Automação garante padrão de qualidade

Nem todo mundo é Apple. Na verdade, poucas empresas têm a força e a escala da fabricante dos iPads e dos iPhones para buscar fornecedores chineses com garantia de prazo e qualidade. Com o movimento de transferência de produção para a China, nas últimas décadas, as fabricantes chinesas mais bem preparadas estão sobrecarregadas, o que já provoca um movimento de quarteirização, em que o serviço de clientes internacionais pequenos e médios é repassado para fabricantes menores.

O Estado de S.Paulo

01 de abril de 2012 | 03h08

Com isso, essas empresas pequenas e médias começaram a receber produtos de qualidade inferior, fora do prazo . "O primeiro e o segundo lotes vêm com a qualidade combinada, mas, daí em diante, começa a haver perdas", disse Wagner Bello, diretor da Fanuc Robotics do Brasil, subsidiária da empresa japonesa que é uma das maiores fabricantes de robôs do mundo. "Isso incentiva a demanda interna por robôs."

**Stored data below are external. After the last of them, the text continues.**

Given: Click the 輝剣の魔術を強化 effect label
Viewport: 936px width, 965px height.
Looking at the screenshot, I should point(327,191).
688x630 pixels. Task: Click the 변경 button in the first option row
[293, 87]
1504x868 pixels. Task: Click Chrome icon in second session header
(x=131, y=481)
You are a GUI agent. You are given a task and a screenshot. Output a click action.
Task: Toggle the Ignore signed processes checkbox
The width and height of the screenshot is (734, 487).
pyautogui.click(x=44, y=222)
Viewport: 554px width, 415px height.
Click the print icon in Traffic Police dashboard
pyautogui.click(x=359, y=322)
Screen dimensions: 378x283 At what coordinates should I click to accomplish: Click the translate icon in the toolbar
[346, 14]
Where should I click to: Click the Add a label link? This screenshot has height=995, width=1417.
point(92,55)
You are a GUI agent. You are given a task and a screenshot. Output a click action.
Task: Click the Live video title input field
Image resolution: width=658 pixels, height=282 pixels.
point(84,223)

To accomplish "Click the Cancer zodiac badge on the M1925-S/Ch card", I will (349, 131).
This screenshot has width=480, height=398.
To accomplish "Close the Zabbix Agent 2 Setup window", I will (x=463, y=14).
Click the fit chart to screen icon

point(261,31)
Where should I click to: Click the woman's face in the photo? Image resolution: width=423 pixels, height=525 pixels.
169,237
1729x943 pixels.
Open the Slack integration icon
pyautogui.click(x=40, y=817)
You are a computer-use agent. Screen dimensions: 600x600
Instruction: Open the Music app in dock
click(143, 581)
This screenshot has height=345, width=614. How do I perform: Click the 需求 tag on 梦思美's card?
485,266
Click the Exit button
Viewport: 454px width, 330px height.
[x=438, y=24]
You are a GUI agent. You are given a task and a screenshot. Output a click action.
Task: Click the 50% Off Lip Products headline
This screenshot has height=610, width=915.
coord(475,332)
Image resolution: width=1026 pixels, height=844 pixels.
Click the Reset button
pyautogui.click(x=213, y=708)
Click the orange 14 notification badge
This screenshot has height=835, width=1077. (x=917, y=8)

Reportagem recente da revista Wired mostrou várias empresas pequenas e médias americanas que trocaram a produção na China por uma fábrica automatizada nos Estados Unidos. Uma delas, chamada Sleek Audio, produz fones de ouvido de alto padrão. Apesar de os donos visitarem a cada dois meses o fornecedor em Dongguan para garantir a qualidade, receberam uma encomenda de 10 mil fones de ouvido que precisaram ser descartados, porque não foram soldados da maneira certa, o que levou a milhões de dólares de prejuízo. Em 2010, decidiram transferir a produção para os EUA.

Segundo Bello, esse movimento também acontece no Brasil, em setores como autopeças. "O robô está se tornando extremamente barato", disse o executivo. "O preço está em 25% do que custava há oito anos."

Existem máquinas da Fanuc a partir de R$ 50 mil. E o robô ainda serve para resolver outros problemas, como a falta de mão de obra.

Sem citar o nome, Bello afirma que um de seus clientes, do setor alimentício, enfrentava dificuldade de encontrar pessoal para o terceiro turno da fábrica, que funciona 24h por dia. A solução foi comprar robôs. "Estamos quebrando o paradigma de que o robô tira o emprego das pessoas". diz. No ano passado, o mercado brasileiro de automação industrial movimentou R$ 3,725 bilhões, 15% a mais do que em 2010, segundo dados da Associação Brasileira da Indústria Elétrica e Eletrônica.

Enquanto os robôs avançam, muitos se perguntam quando vai se tornar realidade o robô doméstico, como a Rosie, empregada dos Jetsons. Durante a Cebit, evento em Hannover, na Alemanha, engenheiros do Instituto de Tecnologia Karlsruhe (KIT, na sigla em alemão), apresentaram um robô capaz de realizar pequenas tarefas domésticas, como colocar a louça na máquina de lavar. A bateria durava somente três horas, e o preço era de 200 mil euros.

O mais próximo que se tem hoje de um robô doméstico comercialmente viável é o aspirador de pó Roomba, que se desloca sozinho pela casa, limpando o chão. "De certa forma, sua máquina de lavar roupas já é um robô", afirmou Dan Barry, professor da Singularity University, que esteve em São Paulo no mês passado. Segundo ele, o problema é que os robôs ainda são muito lentos. "Não servem para mim ou para você, mas já podem ajudar pessoas com deficiências. Acho que é por aí que vamos desenvolvê-los e barateá-los." / R.L e R.C.